Erica Goldblatt Hyatt, DSW, LCSW, MBE, assistant director of the doctorate of social work at Rutgers: The State University of New Jersey, agrees that the DSW has enabled students to advance in their career. “Using our program as an example, becoming an expert in a specialized area of social work, publishing in peer-reviewed journals, and presenting at national and international conferences, all of which are skills learned in our program, could lead to career advancement and/or a wider array of career opportunities,” she says.
“Nevertheless,” she says, “this is not necessarily justification for the DSW becoming the terminal degree.” And financially, there are not sufficient data to confirm or deny that the DSW will “pay off” and how long that will take.
Nor is it known whether reimbursements would elevate should the doctorate become a point of service entry. It is known, however, that the DPT has not seen this occur for physical therapists. “The elevation of PT education from the master’s degree being the required degree to the DPT degree has not had any impact on payment,” Reicherter says.
Another concern is how the move could affect education. “Currently, the CSWE is finalizing accreditation requirements for DSW programs,” Goldblatt Hyatt says. “However, these standards will allow DSW programs to maintain their curricular and pedagogical uniqueness, so they will remain diverse and not appear uniform or to follow competencies in the way the MSW has.
“If the DSW became the terminal degree, the CSWE would have to rethink their current accreditation standards,” she concludes.
There would also be a question of who could train up-and-coming DSW students.
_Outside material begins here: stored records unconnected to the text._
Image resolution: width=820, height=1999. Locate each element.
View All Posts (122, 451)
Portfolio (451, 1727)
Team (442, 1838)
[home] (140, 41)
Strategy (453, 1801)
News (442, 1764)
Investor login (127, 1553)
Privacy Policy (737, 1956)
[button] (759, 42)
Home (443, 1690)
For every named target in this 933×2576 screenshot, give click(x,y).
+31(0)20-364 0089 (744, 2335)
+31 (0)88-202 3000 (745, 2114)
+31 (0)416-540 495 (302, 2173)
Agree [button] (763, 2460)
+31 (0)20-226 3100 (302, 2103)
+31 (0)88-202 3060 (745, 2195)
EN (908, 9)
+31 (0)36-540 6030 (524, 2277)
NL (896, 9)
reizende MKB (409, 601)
Making the DSW the point of service entry would vastly increase the number of students entering DSW programs, which in turn would require an increased number of qualified professors and field instructors.
“The reality is that while DSW programs are growing and there are more and more schools saying they are going to start them, for the DSW to be the terminal degree to teach all MSW students is a long way off. There’s not enough. There’s not enough PhDs to teach MSW students,” Patterson says.
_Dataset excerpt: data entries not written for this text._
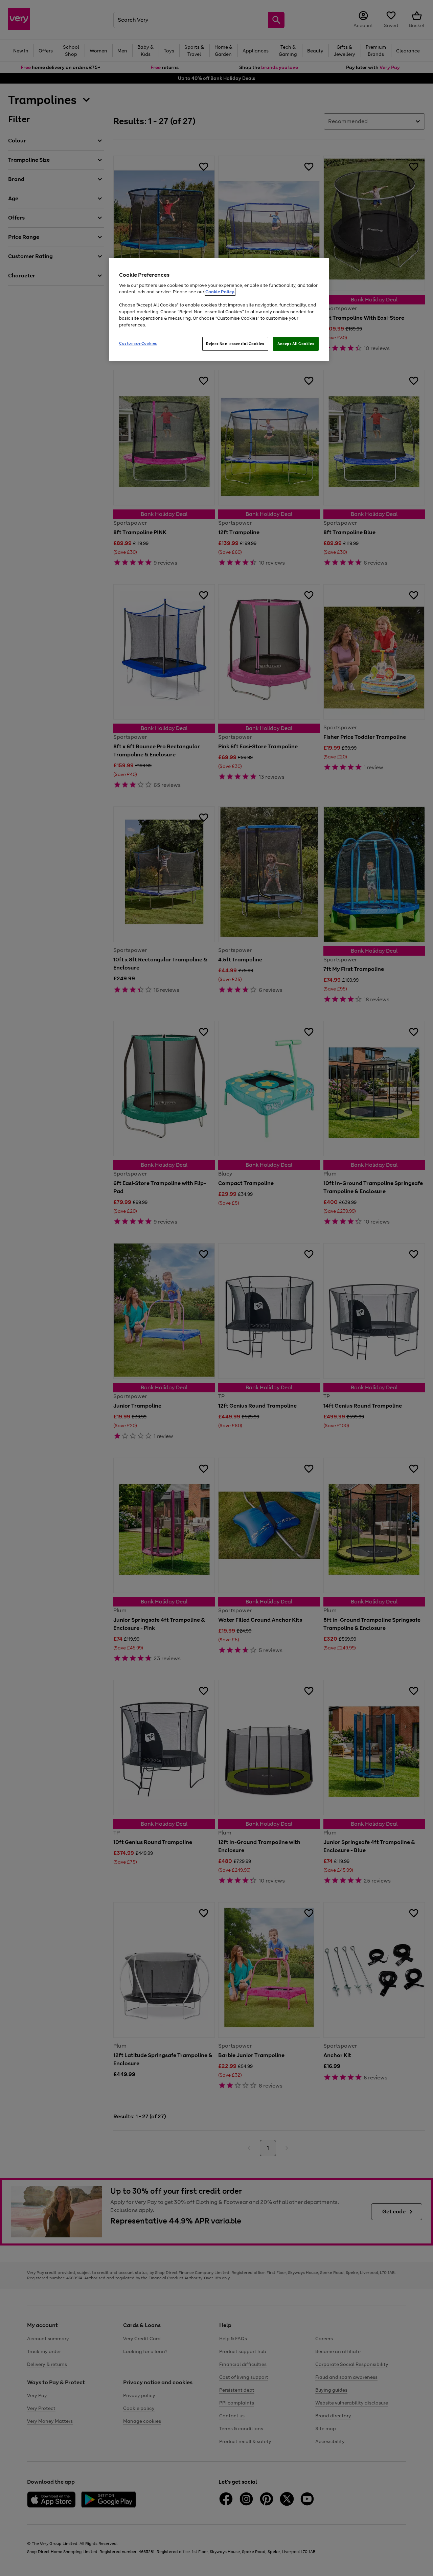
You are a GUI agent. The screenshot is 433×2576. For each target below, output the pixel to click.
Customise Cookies (138, 343)
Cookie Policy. (220, 292)
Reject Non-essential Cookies (235, 343)
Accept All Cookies (295, 343)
Finally, what would the move mean for BSW and MSW practitioners? To start, it is worth noting that some fields that change their terminal degree/point of service entry do not require already practicing professionals to elevate their degree. “If you graduated at the time that the bachelor’s was standard, you can still practice,” says Keramidas of occupational therapy.
But how would the field change for future practitioners? “Who would serve the important roles of case manager, hospital social worker or discharge planner, fee-for-service therapist, and so on?” Goldblatt Hyatt asks. “Would BSWs and MSWs become phased out and those jobs would become relegated to allied professional trades in the same way as certified nursing assistants?”
The answers to all of these questions remain unclear. For now, the DSW is the terminal practice degree solely in the sense that it is the highest practice doctorate degree available to social workers. Whether it becomes the point of service entry remains to be seen. It is clear that there would be pushback, as there has been in other fields.
— Sue Coyle, MSW, is a freelance writer and social worker in the Philadelphia suburbs.